THE TASK | Return all the lines below in which the string "computer" appears.

RECORD SET |
·····

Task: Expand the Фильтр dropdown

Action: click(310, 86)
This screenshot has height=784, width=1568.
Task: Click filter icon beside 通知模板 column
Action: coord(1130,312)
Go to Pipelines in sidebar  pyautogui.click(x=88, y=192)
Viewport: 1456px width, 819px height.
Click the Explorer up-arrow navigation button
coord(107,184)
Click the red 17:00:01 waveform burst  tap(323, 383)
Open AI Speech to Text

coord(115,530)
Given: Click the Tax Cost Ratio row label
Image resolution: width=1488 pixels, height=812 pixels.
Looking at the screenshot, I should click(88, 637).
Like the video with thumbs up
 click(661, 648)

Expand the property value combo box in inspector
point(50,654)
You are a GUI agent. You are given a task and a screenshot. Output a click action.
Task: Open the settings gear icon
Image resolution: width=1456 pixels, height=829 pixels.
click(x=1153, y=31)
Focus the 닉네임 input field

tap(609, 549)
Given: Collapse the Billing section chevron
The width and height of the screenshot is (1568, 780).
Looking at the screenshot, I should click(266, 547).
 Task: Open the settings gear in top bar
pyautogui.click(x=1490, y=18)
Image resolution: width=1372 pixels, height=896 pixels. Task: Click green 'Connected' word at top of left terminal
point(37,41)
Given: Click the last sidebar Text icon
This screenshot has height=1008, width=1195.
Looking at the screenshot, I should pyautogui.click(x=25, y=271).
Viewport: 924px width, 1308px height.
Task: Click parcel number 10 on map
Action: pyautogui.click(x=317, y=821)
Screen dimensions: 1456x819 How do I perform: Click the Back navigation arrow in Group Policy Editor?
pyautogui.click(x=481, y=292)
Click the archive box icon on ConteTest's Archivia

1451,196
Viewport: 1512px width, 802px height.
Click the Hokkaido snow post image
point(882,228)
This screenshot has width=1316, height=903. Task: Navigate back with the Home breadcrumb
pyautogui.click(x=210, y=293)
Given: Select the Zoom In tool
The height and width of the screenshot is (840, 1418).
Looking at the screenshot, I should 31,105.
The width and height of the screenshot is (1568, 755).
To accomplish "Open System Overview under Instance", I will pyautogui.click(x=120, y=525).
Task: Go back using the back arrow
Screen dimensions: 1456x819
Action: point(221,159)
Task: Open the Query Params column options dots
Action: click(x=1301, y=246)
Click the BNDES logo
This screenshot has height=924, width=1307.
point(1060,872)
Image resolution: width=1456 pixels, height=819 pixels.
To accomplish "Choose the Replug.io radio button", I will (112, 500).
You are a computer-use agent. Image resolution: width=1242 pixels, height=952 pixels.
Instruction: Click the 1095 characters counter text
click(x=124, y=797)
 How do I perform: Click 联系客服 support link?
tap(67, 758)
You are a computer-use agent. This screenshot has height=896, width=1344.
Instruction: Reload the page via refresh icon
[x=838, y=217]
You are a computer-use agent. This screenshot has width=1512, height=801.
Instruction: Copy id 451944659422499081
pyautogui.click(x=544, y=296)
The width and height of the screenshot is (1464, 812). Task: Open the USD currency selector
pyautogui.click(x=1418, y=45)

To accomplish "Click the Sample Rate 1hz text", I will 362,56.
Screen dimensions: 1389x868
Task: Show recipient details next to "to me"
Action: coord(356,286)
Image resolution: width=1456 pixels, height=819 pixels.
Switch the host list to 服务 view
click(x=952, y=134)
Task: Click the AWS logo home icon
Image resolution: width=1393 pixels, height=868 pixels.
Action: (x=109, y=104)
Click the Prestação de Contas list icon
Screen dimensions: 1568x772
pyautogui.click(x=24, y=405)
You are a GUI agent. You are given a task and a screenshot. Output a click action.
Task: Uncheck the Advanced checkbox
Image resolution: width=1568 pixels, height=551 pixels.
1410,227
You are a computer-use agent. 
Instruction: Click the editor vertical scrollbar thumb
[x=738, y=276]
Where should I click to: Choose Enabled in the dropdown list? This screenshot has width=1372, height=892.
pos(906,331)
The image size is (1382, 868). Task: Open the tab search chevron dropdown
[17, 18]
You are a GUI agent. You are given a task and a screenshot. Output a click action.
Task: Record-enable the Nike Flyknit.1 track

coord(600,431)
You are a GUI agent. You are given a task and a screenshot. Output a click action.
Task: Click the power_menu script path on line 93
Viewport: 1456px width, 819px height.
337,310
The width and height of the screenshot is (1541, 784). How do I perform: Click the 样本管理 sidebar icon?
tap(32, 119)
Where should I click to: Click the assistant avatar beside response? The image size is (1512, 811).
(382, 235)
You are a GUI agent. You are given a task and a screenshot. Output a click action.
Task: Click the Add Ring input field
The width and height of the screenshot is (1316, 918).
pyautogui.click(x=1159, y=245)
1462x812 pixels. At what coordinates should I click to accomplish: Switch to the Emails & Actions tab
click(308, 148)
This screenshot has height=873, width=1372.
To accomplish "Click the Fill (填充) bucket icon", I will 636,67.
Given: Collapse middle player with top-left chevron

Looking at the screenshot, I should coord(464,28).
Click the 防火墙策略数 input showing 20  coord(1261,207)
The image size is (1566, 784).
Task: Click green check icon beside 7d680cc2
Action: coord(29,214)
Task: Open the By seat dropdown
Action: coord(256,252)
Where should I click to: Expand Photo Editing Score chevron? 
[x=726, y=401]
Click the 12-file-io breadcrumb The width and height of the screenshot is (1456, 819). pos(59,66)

·····

ANSWER TO THIS EXERCISE |
You are a computer-use agent. Image resolution: width=1242 pixels, height=952 pixels.
You are a computer-use agent. This screenshot has height=896, width=1344.
You are a computer-use agent. This screenshot has width=1512, height=801.
You are a computer-use agent. 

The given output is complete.